_ENTRIES SUPPLIED_
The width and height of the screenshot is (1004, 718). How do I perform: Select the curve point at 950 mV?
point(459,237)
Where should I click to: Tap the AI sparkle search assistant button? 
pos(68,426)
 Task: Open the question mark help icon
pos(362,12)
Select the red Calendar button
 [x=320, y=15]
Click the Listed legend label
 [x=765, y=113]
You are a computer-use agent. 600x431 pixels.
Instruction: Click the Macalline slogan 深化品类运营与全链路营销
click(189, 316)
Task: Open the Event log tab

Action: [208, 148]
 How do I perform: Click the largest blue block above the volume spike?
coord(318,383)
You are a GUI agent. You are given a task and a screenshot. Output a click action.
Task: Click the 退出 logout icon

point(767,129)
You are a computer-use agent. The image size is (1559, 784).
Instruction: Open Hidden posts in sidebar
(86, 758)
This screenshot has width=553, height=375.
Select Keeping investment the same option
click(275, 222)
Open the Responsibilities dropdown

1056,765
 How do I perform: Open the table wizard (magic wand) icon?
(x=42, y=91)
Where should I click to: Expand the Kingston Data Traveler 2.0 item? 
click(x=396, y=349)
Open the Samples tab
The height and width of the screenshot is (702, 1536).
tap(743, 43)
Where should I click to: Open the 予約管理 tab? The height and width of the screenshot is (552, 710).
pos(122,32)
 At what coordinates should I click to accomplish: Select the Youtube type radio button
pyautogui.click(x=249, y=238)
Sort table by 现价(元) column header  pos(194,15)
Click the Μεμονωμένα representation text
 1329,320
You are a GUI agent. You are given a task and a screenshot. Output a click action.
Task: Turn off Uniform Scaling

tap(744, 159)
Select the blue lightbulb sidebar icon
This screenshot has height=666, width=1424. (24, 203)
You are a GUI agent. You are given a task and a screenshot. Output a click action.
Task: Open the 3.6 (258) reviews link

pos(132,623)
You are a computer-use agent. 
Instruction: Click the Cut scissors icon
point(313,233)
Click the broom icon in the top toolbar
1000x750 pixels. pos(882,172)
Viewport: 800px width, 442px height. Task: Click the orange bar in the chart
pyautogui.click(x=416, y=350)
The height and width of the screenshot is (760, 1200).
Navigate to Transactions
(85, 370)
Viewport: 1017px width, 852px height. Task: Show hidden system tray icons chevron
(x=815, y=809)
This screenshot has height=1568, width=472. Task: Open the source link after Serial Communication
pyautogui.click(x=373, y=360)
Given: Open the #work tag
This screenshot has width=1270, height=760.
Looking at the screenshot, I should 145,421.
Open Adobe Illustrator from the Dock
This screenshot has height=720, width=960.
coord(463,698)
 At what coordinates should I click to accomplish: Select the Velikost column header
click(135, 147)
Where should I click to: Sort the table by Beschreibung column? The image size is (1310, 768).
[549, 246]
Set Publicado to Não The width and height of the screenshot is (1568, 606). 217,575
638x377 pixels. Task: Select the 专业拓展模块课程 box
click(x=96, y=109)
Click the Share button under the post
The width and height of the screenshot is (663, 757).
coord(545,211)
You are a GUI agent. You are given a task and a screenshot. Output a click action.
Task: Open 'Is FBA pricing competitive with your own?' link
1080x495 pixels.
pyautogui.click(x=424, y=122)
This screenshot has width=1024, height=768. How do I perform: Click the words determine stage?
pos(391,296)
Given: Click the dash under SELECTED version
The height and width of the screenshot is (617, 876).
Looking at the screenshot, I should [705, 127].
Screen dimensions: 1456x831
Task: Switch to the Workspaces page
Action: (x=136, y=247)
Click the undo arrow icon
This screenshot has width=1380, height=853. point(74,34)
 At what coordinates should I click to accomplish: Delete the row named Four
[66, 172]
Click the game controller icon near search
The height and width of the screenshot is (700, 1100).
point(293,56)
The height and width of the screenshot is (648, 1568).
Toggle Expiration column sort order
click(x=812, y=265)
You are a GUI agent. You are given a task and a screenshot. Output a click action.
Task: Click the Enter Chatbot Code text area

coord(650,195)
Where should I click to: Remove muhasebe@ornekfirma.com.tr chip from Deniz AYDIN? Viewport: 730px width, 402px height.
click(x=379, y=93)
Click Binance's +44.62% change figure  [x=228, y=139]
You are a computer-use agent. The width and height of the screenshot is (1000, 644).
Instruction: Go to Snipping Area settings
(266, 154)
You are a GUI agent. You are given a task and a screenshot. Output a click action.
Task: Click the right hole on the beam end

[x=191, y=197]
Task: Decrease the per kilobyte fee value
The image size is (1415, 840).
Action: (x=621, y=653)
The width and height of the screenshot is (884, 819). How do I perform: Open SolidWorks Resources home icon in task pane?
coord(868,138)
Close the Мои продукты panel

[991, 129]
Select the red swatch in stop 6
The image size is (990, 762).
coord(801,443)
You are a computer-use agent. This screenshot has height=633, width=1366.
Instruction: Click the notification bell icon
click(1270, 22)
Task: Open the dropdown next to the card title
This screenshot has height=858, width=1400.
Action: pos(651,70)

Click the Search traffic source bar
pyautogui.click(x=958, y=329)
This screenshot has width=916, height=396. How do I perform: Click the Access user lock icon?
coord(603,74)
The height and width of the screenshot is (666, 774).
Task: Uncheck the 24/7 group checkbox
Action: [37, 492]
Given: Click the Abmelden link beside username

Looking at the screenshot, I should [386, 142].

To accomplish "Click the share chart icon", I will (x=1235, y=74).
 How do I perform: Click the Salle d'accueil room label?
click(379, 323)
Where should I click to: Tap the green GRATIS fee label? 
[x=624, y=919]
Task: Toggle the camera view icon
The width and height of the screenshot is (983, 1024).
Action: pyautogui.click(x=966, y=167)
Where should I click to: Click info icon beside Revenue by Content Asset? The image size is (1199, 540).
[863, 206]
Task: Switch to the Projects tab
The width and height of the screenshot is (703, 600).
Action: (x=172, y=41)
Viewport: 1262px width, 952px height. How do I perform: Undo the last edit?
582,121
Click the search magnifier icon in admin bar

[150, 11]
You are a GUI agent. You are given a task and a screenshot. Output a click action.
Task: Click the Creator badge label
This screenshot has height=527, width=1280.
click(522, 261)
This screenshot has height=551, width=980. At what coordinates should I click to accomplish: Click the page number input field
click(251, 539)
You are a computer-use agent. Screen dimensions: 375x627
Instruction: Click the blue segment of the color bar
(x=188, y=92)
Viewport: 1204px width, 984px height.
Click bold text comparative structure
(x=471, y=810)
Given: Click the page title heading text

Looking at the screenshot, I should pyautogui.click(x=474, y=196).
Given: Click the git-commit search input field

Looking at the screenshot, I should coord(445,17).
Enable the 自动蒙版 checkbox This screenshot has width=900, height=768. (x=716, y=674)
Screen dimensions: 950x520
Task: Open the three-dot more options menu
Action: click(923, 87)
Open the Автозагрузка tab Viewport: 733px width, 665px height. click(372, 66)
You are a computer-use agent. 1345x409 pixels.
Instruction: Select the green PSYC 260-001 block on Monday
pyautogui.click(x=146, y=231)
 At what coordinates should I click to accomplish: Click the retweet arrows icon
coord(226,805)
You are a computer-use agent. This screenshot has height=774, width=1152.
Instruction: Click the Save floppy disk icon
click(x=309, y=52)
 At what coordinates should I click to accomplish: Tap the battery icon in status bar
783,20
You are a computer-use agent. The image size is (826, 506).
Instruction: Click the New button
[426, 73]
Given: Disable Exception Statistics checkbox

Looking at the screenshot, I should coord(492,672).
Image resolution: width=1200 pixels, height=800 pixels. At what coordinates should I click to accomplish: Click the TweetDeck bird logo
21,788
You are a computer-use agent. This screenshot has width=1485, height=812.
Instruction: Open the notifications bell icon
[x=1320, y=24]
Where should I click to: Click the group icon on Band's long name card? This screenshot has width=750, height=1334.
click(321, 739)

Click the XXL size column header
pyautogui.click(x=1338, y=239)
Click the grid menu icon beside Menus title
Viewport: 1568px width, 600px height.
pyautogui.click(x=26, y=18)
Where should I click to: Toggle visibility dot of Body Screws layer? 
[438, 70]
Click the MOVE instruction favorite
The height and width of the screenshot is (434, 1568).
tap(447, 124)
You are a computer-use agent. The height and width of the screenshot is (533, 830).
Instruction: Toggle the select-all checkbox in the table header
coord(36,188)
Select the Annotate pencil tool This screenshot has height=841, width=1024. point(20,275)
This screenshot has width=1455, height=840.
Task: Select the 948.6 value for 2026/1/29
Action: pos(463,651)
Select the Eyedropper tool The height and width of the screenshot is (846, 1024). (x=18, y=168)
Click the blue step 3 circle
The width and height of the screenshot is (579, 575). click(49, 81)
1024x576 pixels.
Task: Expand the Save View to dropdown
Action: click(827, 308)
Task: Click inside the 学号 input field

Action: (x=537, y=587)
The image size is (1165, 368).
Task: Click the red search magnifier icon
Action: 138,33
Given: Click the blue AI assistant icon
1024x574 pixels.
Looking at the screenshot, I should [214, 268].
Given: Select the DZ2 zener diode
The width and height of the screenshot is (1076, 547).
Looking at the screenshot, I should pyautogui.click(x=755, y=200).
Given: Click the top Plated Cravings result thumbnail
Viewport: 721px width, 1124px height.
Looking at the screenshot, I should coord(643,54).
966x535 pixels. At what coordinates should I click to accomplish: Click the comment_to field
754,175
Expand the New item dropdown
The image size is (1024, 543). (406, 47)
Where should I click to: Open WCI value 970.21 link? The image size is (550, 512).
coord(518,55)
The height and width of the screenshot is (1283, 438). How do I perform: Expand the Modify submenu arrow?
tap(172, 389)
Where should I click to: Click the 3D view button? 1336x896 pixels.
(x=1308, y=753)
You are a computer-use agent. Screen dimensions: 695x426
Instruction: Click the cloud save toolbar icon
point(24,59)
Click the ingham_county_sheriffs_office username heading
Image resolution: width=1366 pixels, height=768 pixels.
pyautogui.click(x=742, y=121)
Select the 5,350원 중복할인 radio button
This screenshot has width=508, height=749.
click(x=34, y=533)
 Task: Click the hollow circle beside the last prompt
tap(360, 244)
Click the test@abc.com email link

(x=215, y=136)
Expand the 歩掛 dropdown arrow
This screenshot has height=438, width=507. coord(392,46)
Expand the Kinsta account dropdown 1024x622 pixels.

_INSTRUCTIONS TO FOLLOW_
Using the listing above, count the lines that contain the word "computer" and state only that number.

_SOLUTION TO THE PROBLEM_
12